Growing Greatness at Greenfields
Respect, Responsibility, Resilience, Collaboration, Aspiration
Subject Leader: Mrs Kim McCarthy
Our Religious Education Intent:
At Kippax Greenfield we deliver a rich R.E. curriculum, in line with our vision of Growing Greatness at Greenfield to give pupils an understanding, empathy and experience of the different views and faiths in our local and wider communities.
Our R.E. curriculum fosters inclusivity, mutual understanding, tolerance and critical thinking so that pupils better understand others and the world around them.
Our Great Greenfield Five values underpin the R.E. curriculum:
- Respect – this is essential for a productive and vibrant learning environment.
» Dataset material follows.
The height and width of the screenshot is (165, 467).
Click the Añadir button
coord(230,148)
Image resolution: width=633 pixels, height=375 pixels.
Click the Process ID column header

We teach pupils to respect and be curious about the different faiths and beliefs we study.
- Resilience – we build upon previous knowledge to find common themes and well as differences between different religions and ideas.
- Responsibility – children take responsibility for their learning by marking their work, responding to feedback, and ensuring that their presentation meets high expectations.
- Collaboration – we make use of ambitious vocabulary and sentence stems, modelling discussion so that children can achieve even more by working together.
- Aspiration – we teach pupils that R.E develops them spiritually, morally, socially and culturally preparing them for future employment and lifelong learning.
Our Curriculum Implementation:
Our R.E curriculum is split into a 2-year rolling programme to cater for our mixed aged classes following the Leeds agreed syllabus.
Our R.E. curriculum gives pupils a broad understanding of Christianity, world faiths and non-religious beliefs and is built around three broad aims ensuring that all pupils:
- Investigate the beliefs and practices of religions and other world views;
- Investigate how religions and other world views address questions of meaning, purpose and value;
- Investigate how religions and other world views influence morality, identity and diversity.
Lessons are built around rigorous investigation of a key question and pupils are encouraged to make links between faiths and non-religious beliefs, explore common themes and celebrate the faiths and views within the classroom and the local community.